[start]

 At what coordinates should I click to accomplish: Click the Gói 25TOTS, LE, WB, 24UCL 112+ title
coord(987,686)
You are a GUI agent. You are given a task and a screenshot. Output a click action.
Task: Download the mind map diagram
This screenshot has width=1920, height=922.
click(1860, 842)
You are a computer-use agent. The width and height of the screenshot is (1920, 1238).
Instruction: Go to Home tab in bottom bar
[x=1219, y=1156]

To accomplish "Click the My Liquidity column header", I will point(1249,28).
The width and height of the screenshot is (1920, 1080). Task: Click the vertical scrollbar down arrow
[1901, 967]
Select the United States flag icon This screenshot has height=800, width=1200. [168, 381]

[end]

Copy these items word for word, keeping every line as it appears.

 At what coordinates should I click to accomplish: Click the Gói 25TOTS, LE, WB, 24UCL 112+ title
coord(987,686)
You are a GUI agent. You are given a task and a screenshot. Output a click action.
Task: Download the mind map diagram
This screenshot has width=1920, height=922.
click(1860, 842)
You are a computer-use agent. The width and height of the screenshot is (1920, 1238).
Instruction: Go to Home tab in bottom bar
[x=1219, y=1156]

To accomplish "Click the My Liquidity column header", I will point(1249,28).
The width and height of the screenshot is (1920, 1080). Task: Click the vertical scrollbar down arrow
[1901, 967]
Select the United States flag icon This screenshot has height=800, width=1200. [168, 381]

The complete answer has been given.